The primary objective of the MBTA Data Streaming and Prediction Project is to leverage data science and engineering to enhance transit prediction accuracy. By combining real-time data streaming and predictive modeling, we aim to create a system that provides users with valuable insights into transit timings. The project involves several key components:
-
Real-Time Data Streaming: Gathering real-time data from the MBTA transit system, including information on train schedules, delays, and historical performance.
-
Data Engineering: Processing and transforming the collected data to prepare it for use in predictive modeling.
-
Predictive Modeling: Developing machine learning models that analyze historical and real-time data to predict whether a transit line will be on time or experience delays.
-
Real-Time Predicting: Implementing a streaming pipeline that continuously updates predictions as new data arrives.
-
Dashboard Development: Creating a user-friendly web dashboard that displays real-time transit predictions and provides insights into transit line performance.
-
DevOps and MLOps: Establishing an effective DevOps workflow to automate deployment and monitoring of the streaming pipeline and models.
- Develop accurate predictive models for MBTA transit line timings, integrating both historical and real-time data.
- Implement a data streaming pipeline that continuously updates predictions as new data becomes available.
- Create an interactive web dashboard that enables users to monitor real-time transit predictions.
- Apply DevOps and MLOps practices to ensure automated deployment, scaling, and monitoring of the entire system.
- Python
- Javascript
- Kafka
- KSQL
- Machine Learning Libraries
- Flask
- Docker
- Mapbox
- Postgres
- FastAPI
- GitHub Actions (for CI/CD)
The MBTA Data Streaming and Prediction Project aims to provide commuters with reliable and accurate transit predictions, enhancing their daily travel experience. By leveraging real-time data and predictive modeling, we hope to contribute to improved transit planning and decision-making for MBTA users.
To get started with this project, follow the instructions in the project documentation (Coming Soon) to set up the required environment, run the data streaming pipeline, deploy the predictive models, and access the real-time dashboard.
This Project is for Personal Hobby Use Only
This project is developed solely for personal interest and is not intended to be used as a consumer product or as a decision-making tool. It may contain inaccuracies or errors, and there are no guarantees or warranties associated with its use. Users are encouraged to use their discretion and verify any information provided by this project independently.

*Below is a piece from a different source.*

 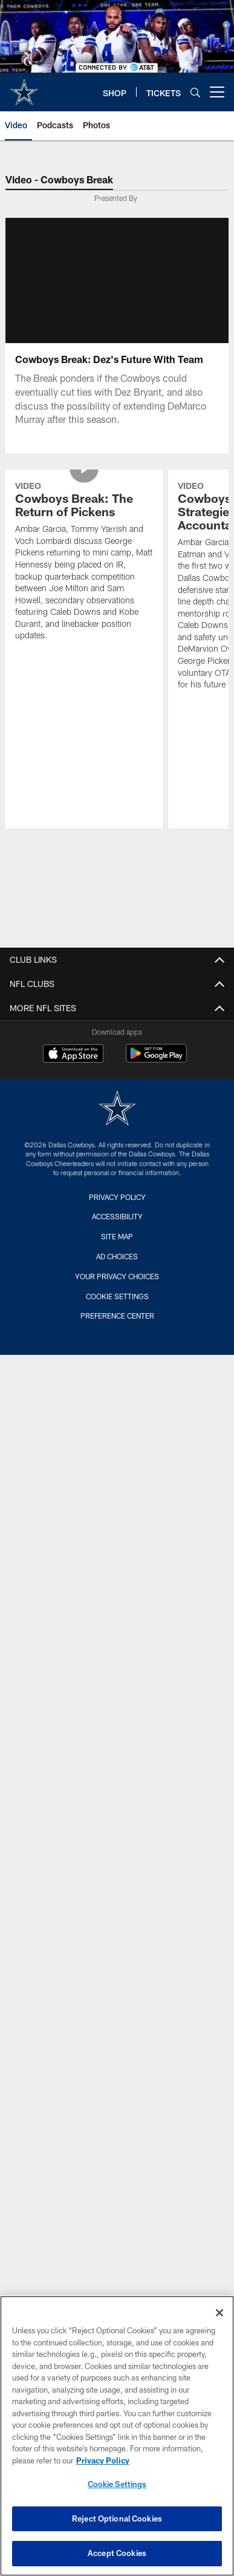 I want to click on Your Privacy Choices, so click(x=117, y=1276). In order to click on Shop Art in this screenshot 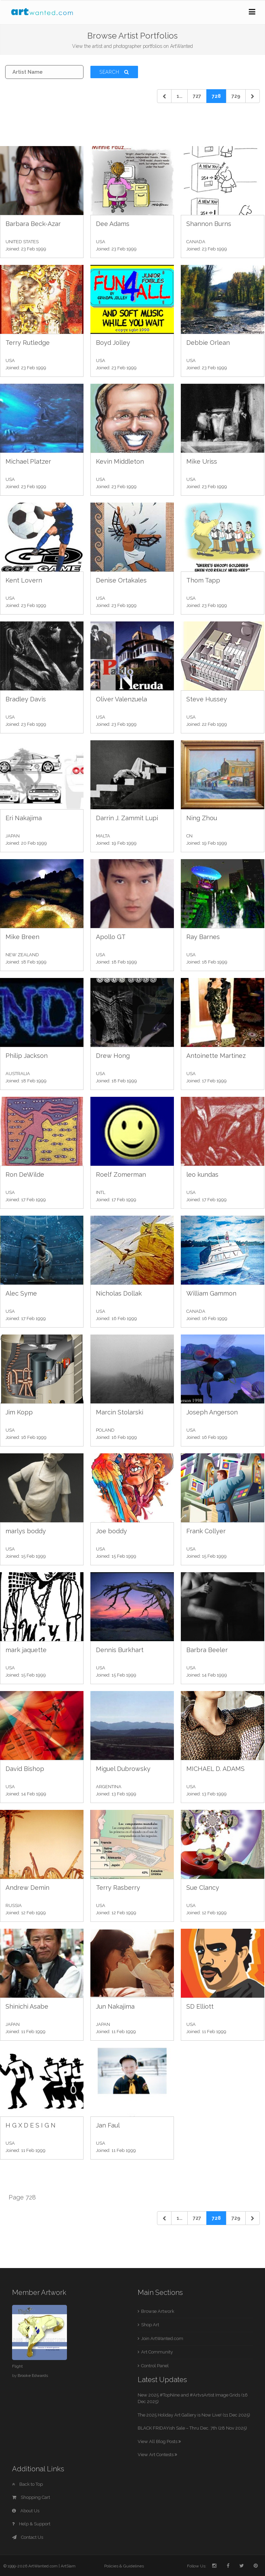, I will do `click(150, 2324)`.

Not Affiliated with the MBTA
I want to make it explicitly clear that I am not affiliated with the Massachusetts Bay Transportation Authority (MBTA) or any other official transportation organization. This project is independent and unofficial.
Please exercise caution and use any information or functionality provided by this project responsibly and in accordance with the laws and regulations governing your location.